YOUR OBJECTIVE: Rewrite the records below, replacing "square button" with "overview button" and leaving everything else unchanged. Omit the pictures from your answer.

Data entries
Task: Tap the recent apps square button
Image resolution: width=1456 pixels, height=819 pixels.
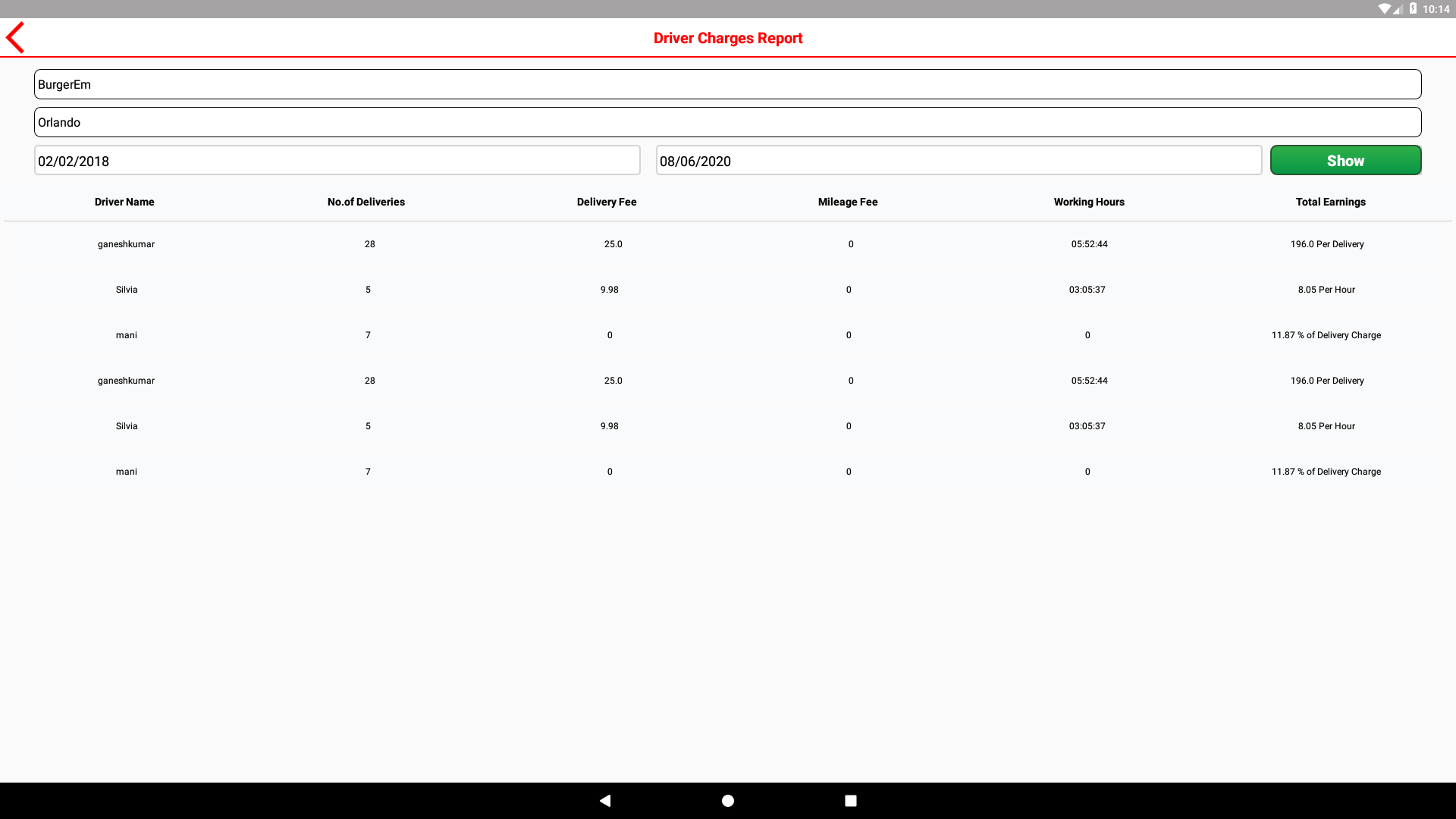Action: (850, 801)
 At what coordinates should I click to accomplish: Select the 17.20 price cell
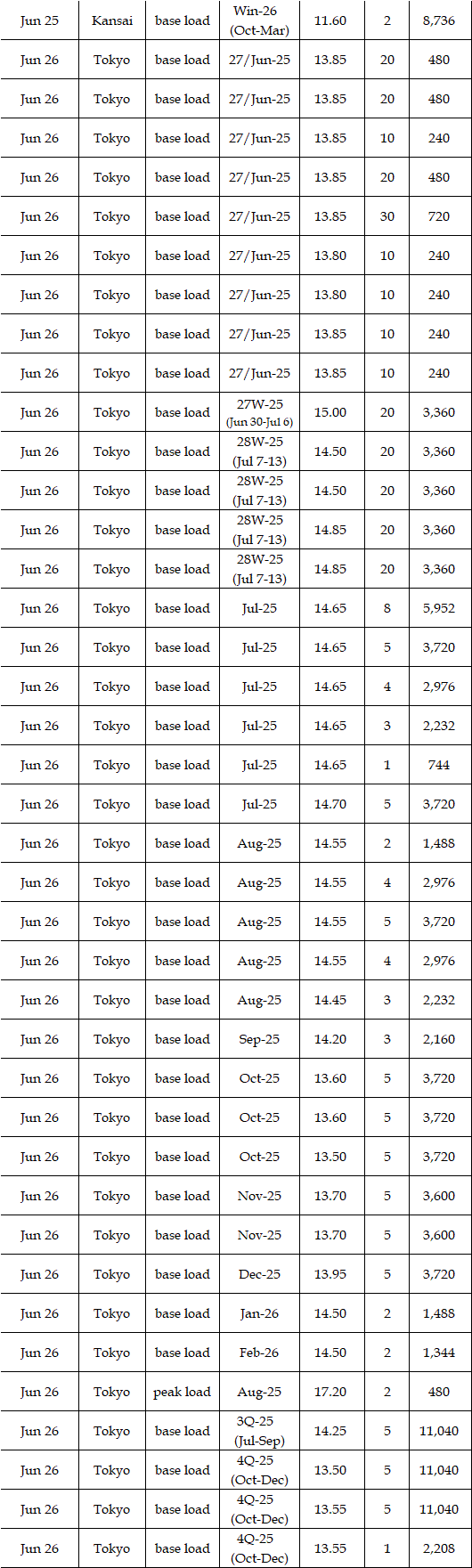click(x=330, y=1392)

RESPONSE FOR THIS EXERCISE:
Task: Tap the recent apps overview button
Image resolution: width=1456 pixels, height=819 pixels.
Action: (850, 801)
 At what coordinates should I click to accomplish: Select the 17.20 price cell
click(x=330, y=1392)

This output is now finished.